Incidentally, if you change the gun to a time bomb with a 9 month fuse, you still must remember that the terrorist chose to pick it up and carry it around for 9 months.
Face: I would say that if I dropped a cigarette in your house, with your full permission and knowledge that I did it and that it could cause a fire, and that you chose to sit and watch it smoulder for 9 months with a pail of water and a fire extinguisher available, and let it burn, then it’s not my fault your house burned down.
yosemitebabe:
We’ve been over this 50 kazillion times. I am challenging the assertion that just because my DNA is represented in a child, that I should be forced to parent said kid. That means that you tell me ** why ** I should parent said kid. Please keep in mind that I have no problem with anyone of any age unable or unwilling to feed themself without theft starving.
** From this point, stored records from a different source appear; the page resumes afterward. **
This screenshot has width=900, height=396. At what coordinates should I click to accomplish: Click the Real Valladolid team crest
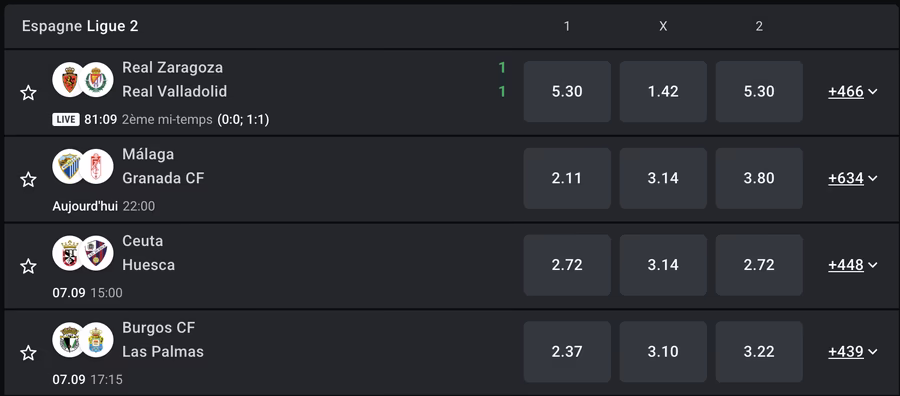(x=96, y=80)
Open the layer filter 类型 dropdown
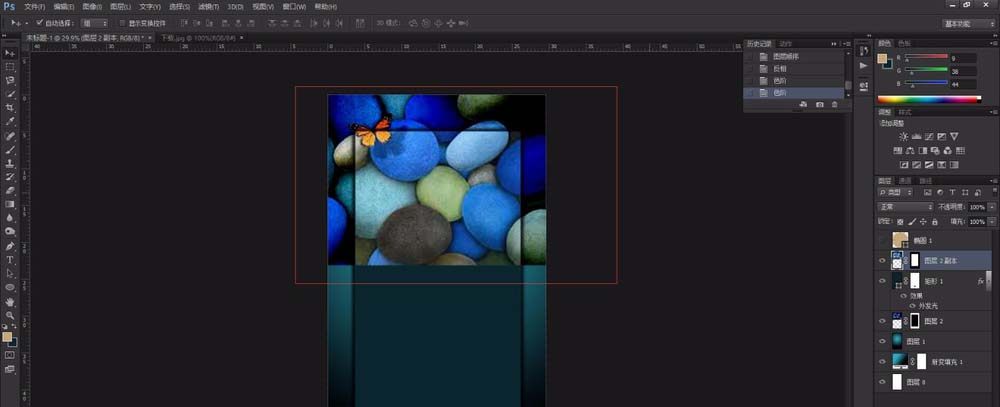 point(897,190)
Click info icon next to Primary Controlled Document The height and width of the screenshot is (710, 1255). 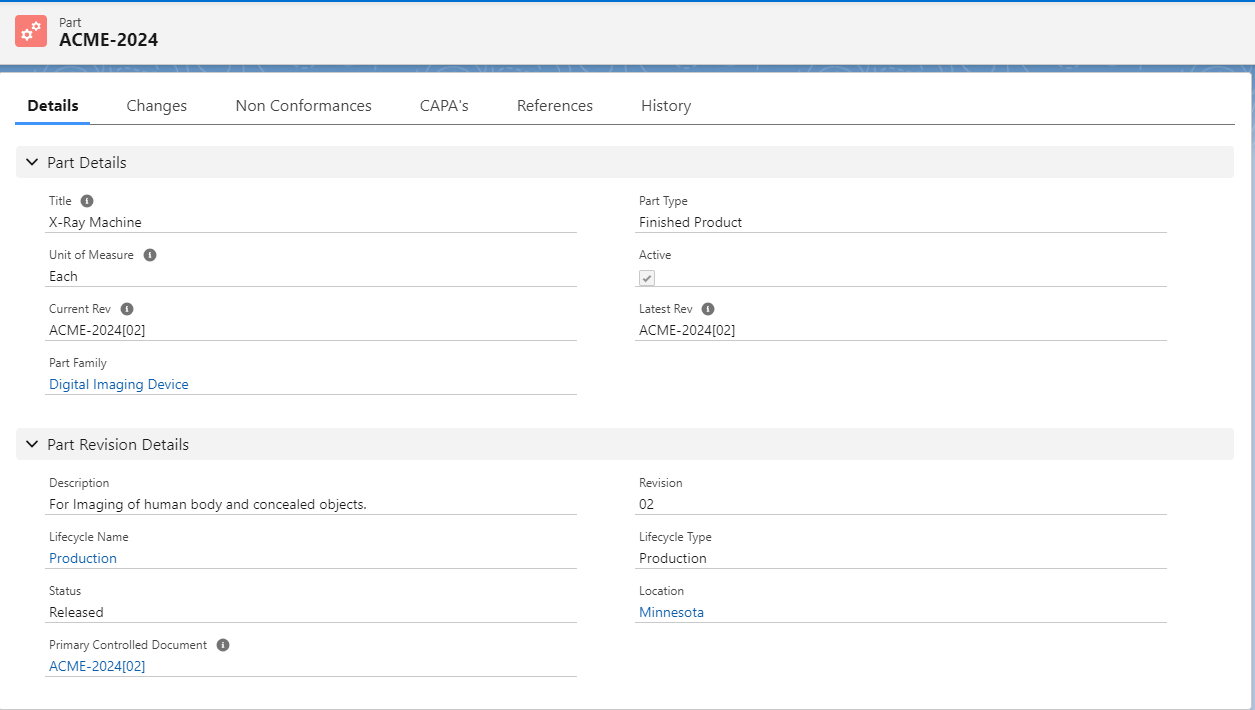point(223,645)
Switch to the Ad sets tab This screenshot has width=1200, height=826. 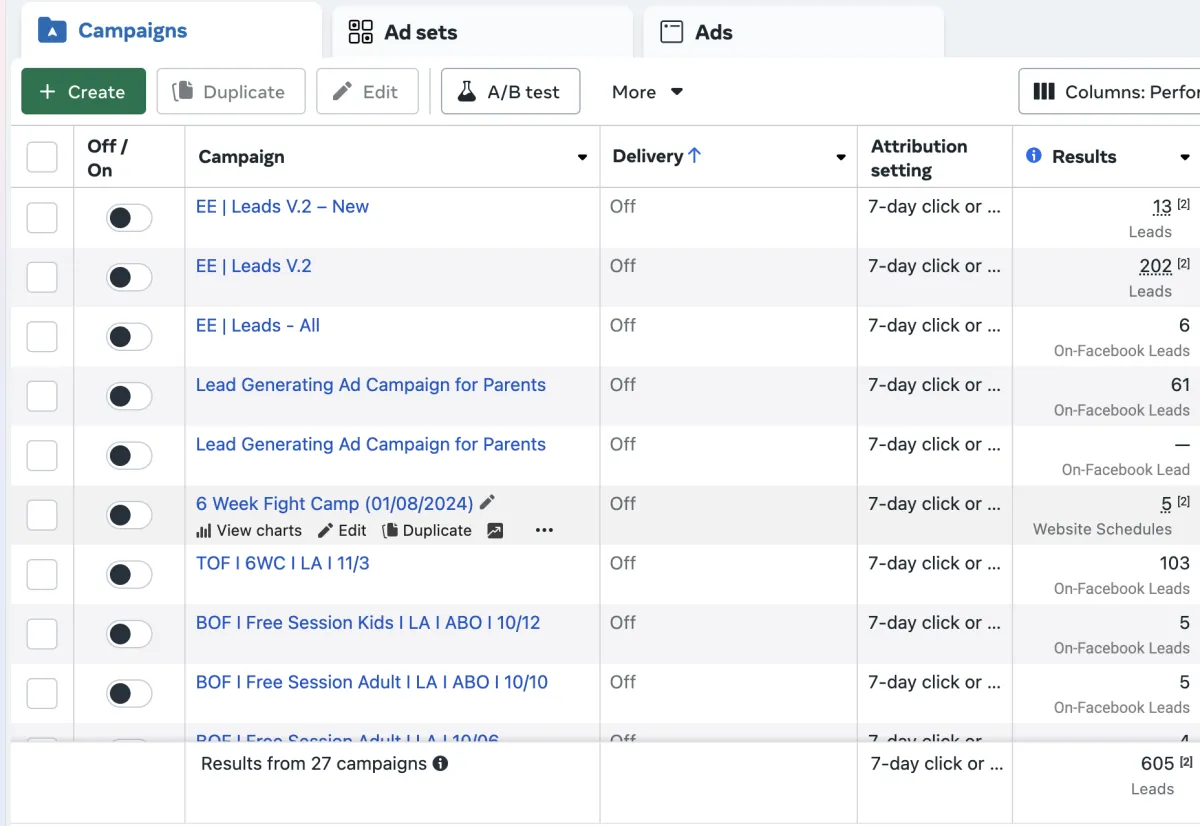click(402, 32)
My basic moral premises, if you would like them to attack my arguments: Theft is wrong. Trespass and vandalism are forms of theft. Theft is taking something that doesn’t belong to you. (The right to access it and the right to break it, if vandalism or trespassing). I own property, which includes my body/mind. Therfore, taking something from my property is wrong.
Also, for the love of God, don’t throw out the “keep it in your pants” argument. Having sex is not an agreement to care for the result of said sex, especially since there is no way to legally opt out of caring for said results.
You write that as if by stating it, it becomes true. That we will just accept it. We don’t, and it does not become true, no matter how many times you repeat it. Since when is anyone not expected to be responsible for their actions?
Since when do we hold the widget-makers responsible for what people choose to do with their widgets?
You are repeating that if I have sex, I should be held financially responsible if the woman has a baby. Not will be in a paternity case, but should. Saying that won’t make it true, either. I have presented the basis of my moral system, and tried to show a clear path from there to why enforced child support is wrong. I challenge you to do the same.
You aren’t forced to parent a kid. You are a kid’s parent. If the child has 50% of your DNA then you are a parent. Since you are 1/2 of the parents that kid has then you have 1/2 of the responsibility for taking care of it.
**
Really nice. You have no problem with a three month old baby starving. Do you tell women this before you sleep with them? How can you justify that morally? You have moral arguments against theft but none against letting babies starve?
There are many times that your definition of theft isn’t wrong. If you injure someone you are required to pay restitution. Just because you want to call it theft doesn’t make it wrong. Child support isn’t theft. It is taking money from you to pay your obligations. Just like restitution in a case where you injured someone.
What else are half the law suits in the country about? Why else do we have warnings on hair dryers not to use them in the shower? Why else have people gotten money out of tobacco companies for their lung cancer and Ford when their trucks burst into flames when they are in an accident?
That’s the situation we have now. And yes it is most confusing. They both can say anything before and the exact opposite afterwards.
It wouldn’t necessarily have to be written down. It could be somethign along the lines of an implied warrenty. If we all agree that sex is risky then this sort of discussion could be used to define the risk and the circumstances under which it can be limited.
How many states have laws that allow a woman to drop a baby off at a fire station or hospital, no questions asked, never to be seen again, and never to be supported by her?
If a woman can do that and terminate all responsibility or ‘obligation’ to a born child, regardless of who the father is and without his knowledge or consent, why can’t a man terminate his fatherhood without her consent?